Following the 2012 season, during the MLB owners meetings in Tennessee, Choo was dealt in a three-team trade involving the Reds and the Diamondbacks. Choo went to Cincinnati, along with Jason Donald (himself part of a significant Indians trade, coming to Cleveland from Philadelphia in the Cliff Lee trade) and $3.5 million. The Diamondbacks got shortstop Didi Gregorius from the Reds and Lars Anderson and Tony Sipp from the Indians. (Contemporary Plain Dealer coverage says Asdrubal Cabrera was discussed as part of the deal, but Gregorius was more controllable – not that it did the Diamondbacks much good. He was part of another three-team trade two years later that sent him to the Yankees, where he remains to this day.)
“We think the four players we’ve acquired will not only impact the 2013 season at the major-league level, but will impact us for years to come,” General Manager Chris Antonetti said at the time. And he proved to be right.
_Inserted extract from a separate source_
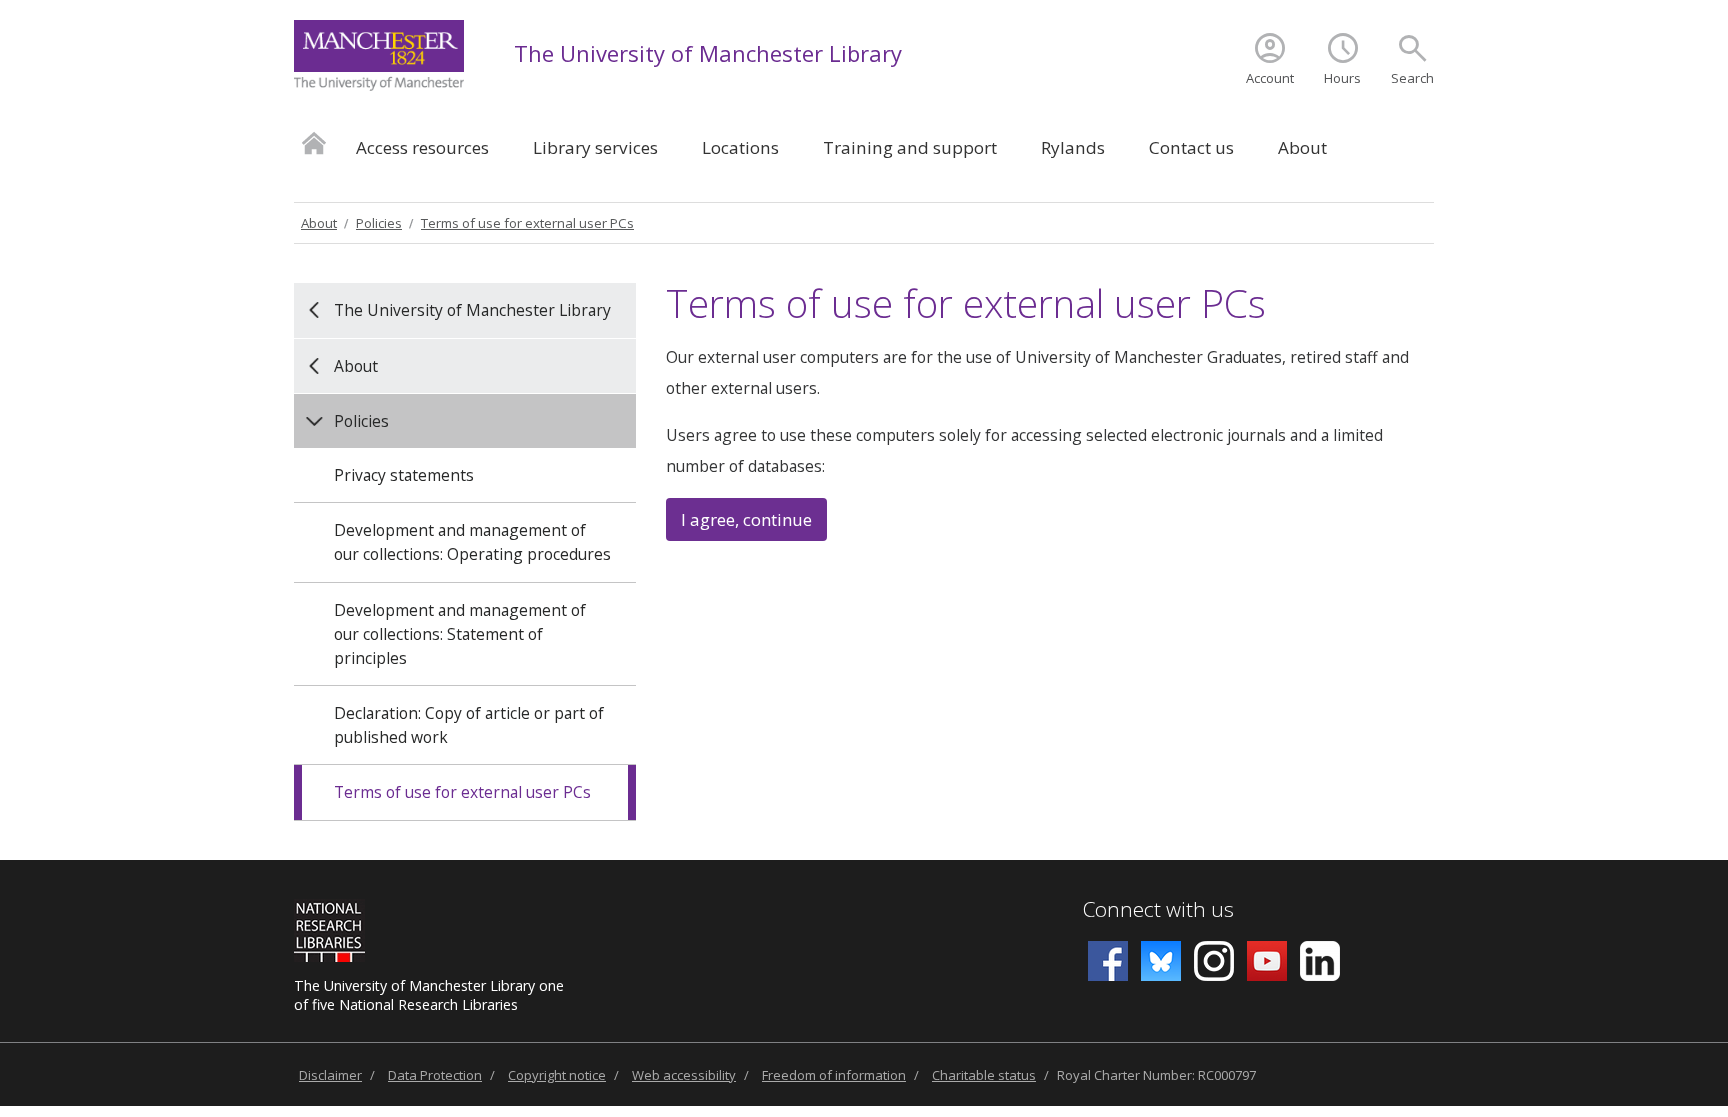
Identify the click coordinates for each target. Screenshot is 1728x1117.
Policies (379, 223)
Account (1270, 78)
The best parts of the deal, from the Indians’ perspective were Bauer and Shaw, unfairly maligned but capable of eating innings. (After Shaw went to Colorado, Terry Francona said it would take two relievers to replace his productivity.) Bauer was the third overall pick in the 2011 draft out of UCLA, and was even then still highly thought of for his potential – if less well-regarded for his personality quirks.
Bauer made his Indians debut the following year and blossomed into a top starter in a rotation that became one of the best in baseball. He really started to live up to his potential – and may continue to become even better.
He may even stay in a Reds uniform longer than Choo, who played one season in Cincinnati and then signed with the Texas Rangers – with whom he still plays today.